東京大学大学院 工学系研究科附属 量子相エレクトロニクス研究センター 特任准教授/理化学研究所 創発物性科学研究センター ユニットリーダーの島崎佑也氏らの研究グループは,ツイスト二層二セレン化モリブデン (MoSe2) を用いた二次元半導体モアレ系において,新たな量子状態を発見した(研究当時所属 ETH Zurich:スイス連邦工科大学チューリッヒ校).本研究では,モアレ超格子構造により相対的に強化された電子間のクーロン相互作用が,電荷秩序を伴った多体物理現象を引き起こすことが明らかにされた.特に励起子と呼ばれる準粒子をセンサーに用いることで光測定を用いた多体電子状態の検出を可能にした.また単層六方窒化ホウ素 (hBN) バリアを介した二層MoSe2のトンネル結合が,電場により制御可能なハイブリッド励起子状態や励起子–正孔フェッシュバッハ共鳴を形成することを発見した.光と静的な分極を結合させるハイブリッド励起子状態は,光子間や励起子間の相互作用の増強,光による高感度な電子系のセンシングに有用であり,励起子–正孔フェッシュバッハ共鳴は励起子と正孔の間の相互作用の精密な変調に有用である.これらの成果は,電子や励起子から構成される量子シミュレータへの応用や,励起子による新しいセンシング技術の開発,二次元物質による非線形光学への展開に向けたさらなる発展を期待させる内容である.


励起子をセンサーとして利用し,量子物性を探る

「私の研究は半導体における励起子(共鳴)をセンサーとして利用する方法を探求することです.たとえば,励起子の共鳴のエネルギーシフトを観測することで,系内の電子の密度を評価することが可能です.励起子そのものの物性だけでなく,それをセンサーとして利用することで,さまざまな系の電子相関の状態を解明することができるのです」と東京大学大学院 工学系研究科附属 量子相エレクトロニクス研究センター 特任准教授/理化学研究所 創発物性科学研究センター ユニットリーダーの島崎佑也氏は話し,その利用先に「量子シミュレータ」を挙げる.

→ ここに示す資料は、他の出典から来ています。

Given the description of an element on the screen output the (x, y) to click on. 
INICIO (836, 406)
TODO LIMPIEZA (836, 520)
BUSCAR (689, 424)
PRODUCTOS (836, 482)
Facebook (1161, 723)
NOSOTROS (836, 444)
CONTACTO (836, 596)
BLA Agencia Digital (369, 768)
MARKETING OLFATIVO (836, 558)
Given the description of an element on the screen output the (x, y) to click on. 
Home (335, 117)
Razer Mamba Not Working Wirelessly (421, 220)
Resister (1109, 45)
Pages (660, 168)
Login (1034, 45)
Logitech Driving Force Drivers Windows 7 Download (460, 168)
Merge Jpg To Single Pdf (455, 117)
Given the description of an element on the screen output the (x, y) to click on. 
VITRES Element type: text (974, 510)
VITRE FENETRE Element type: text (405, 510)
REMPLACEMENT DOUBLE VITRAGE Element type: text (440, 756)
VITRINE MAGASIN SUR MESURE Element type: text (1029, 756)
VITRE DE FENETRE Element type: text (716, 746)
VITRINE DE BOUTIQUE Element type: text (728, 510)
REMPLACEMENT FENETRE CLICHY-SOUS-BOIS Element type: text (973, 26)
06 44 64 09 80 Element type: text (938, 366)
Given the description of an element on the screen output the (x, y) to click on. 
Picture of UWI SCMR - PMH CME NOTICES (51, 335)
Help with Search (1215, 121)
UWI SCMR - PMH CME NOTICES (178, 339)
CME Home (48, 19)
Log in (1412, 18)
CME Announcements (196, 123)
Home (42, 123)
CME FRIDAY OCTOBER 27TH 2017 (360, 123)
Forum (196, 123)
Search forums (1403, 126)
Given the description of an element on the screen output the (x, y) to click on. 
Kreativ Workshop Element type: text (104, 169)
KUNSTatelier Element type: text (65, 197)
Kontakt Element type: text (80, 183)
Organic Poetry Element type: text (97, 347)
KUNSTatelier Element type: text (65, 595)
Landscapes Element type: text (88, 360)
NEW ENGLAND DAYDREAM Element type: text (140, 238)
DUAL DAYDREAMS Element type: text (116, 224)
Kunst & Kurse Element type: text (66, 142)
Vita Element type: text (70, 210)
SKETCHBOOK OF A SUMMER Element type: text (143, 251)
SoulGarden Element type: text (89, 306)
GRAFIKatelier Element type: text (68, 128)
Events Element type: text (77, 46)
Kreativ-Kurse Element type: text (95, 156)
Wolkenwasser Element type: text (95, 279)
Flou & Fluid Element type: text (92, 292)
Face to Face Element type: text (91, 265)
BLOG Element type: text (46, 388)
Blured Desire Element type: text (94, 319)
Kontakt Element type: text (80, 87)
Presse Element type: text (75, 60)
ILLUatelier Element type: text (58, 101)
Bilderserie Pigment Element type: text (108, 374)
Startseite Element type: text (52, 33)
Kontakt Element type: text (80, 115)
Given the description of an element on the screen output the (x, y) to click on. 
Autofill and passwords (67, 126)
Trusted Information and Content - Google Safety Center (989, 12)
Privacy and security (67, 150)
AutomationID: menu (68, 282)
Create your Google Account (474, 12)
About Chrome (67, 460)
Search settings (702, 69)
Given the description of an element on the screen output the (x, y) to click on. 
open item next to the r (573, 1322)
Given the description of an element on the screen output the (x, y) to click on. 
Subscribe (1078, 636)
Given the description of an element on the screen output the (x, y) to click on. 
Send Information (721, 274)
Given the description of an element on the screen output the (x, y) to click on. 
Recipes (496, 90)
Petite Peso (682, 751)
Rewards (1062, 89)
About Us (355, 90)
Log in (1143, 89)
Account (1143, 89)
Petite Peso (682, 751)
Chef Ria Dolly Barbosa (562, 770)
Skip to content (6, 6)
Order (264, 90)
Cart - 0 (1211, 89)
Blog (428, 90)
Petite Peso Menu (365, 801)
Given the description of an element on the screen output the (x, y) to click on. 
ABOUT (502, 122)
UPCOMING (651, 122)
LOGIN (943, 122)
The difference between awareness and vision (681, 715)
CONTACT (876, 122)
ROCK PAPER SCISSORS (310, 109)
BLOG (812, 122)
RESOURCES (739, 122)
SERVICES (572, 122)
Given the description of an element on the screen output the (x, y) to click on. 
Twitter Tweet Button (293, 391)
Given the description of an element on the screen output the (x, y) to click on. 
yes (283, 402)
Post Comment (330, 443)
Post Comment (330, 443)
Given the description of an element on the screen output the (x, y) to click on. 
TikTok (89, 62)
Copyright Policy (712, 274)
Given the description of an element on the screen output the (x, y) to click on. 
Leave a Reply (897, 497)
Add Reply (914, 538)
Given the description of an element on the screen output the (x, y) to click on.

量子シミュレータは,量子力学に基づく複雑な物理現象を模倣し,実験的に再現するためのツールのことだ.特定の量子系を模倣するために設計されるもので,従来の実験や理論計算では扱いが難しい量子現象の理解と予測が可能になる.「冷却原子系」(原子を極低温まで冷却した系),量子ビットなどを実現する「超伝導回路」,光子(フォトン)を利用する「フォトニック量子シミュレータ」など,さまざまな量子物性を用いた量子シミュレータがすでに提案・開発されており,物性物理や量子情報処理など,幅広い分野における技術開発に欠かせないものになっている.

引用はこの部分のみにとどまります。